Saving Face With Superfoods

Believe it or not, Father Time is not our greatest enemy in the fight against pesky facial lines - the ones that seem to deepen every year.  Research proves that the true avengers invading our vibrancy are a diet devoid of ample anti-oxidants, the daily onslaught of environmental toxins, overexposure to sun, and the number one skin-sucker: STRESS.

I've already discussed the foundational role that the right fats play in increasing your muscle-to-body-fat ratio (while also contributing to a glowing complexion). Today, I will teach you how to search and destroy free-radicals with my arsenal of anti-oxidant rich foods!

Once exposed to environmental toxins like tobacco smoke, radiation from electronics, and the sun’s harmful rays, molecules steal energy from healthy neighboring cells for survival – leaving in their wake rogue, vulnerable molecules that inflict oxidative damage to the skin, organs and tissues in the body. These molecules are known as “free-radicals”.

A diet rich in the following antioxidants or "Superskinfoods," as I prefer to call them, may provide protection against the effects of damaging free-radicals on the cells in your body - including your skin.

 

Top 5 Skin Starter List: 

1. Vitamin C - Aside from citrus, regular consumption of kale, spinach, collards, and asparagus helps to strengthen the bodys ability to manufacture collagen and to utilize the protein effectively.
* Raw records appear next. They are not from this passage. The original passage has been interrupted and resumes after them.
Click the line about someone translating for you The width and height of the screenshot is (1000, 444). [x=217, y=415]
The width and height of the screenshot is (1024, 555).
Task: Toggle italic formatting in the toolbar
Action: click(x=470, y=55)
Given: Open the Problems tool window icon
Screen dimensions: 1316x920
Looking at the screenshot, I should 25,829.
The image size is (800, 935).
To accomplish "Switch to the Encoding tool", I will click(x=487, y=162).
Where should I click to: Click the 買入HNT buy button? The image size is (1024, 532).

2. Vitamin E - Found in the skin and in various foods such as spinach, sunflower seeds, almonds, avocado and shellfish. It helps the skin look younger by boosting collagen production and in turn reducing the appearance of fine lines, wrinkles and age spots.

3. Beta Carotene - A precursor to vitamin A (retinol) and is present in liver, egg yolk, milk, butter, spinach, carrots, squash, broccoli, yams, tomato, cantaloupe and peaches. Carotenoids found in pigment produce a natural glow to the skin and can increase the effectiveness of your sunscreens.

4. Vitamin B3- Studies show that cells which were exposed to vitamin B3 endured less oxidative damage. Good whole-food sources of niacin include meat, poultry, red fishes such as tuna and salmon, and seeds. Milk, green leafy vegetables, coffee and tea also provide some niacin to the diet.

5. Lycopene - Red fruits and vegetables also are excellent sources to up the collagen content of foods in the diet. Daily doses of red peppers, beets and fresh or stewed tomatoes to the diet are all shown to have anti-aging benefits.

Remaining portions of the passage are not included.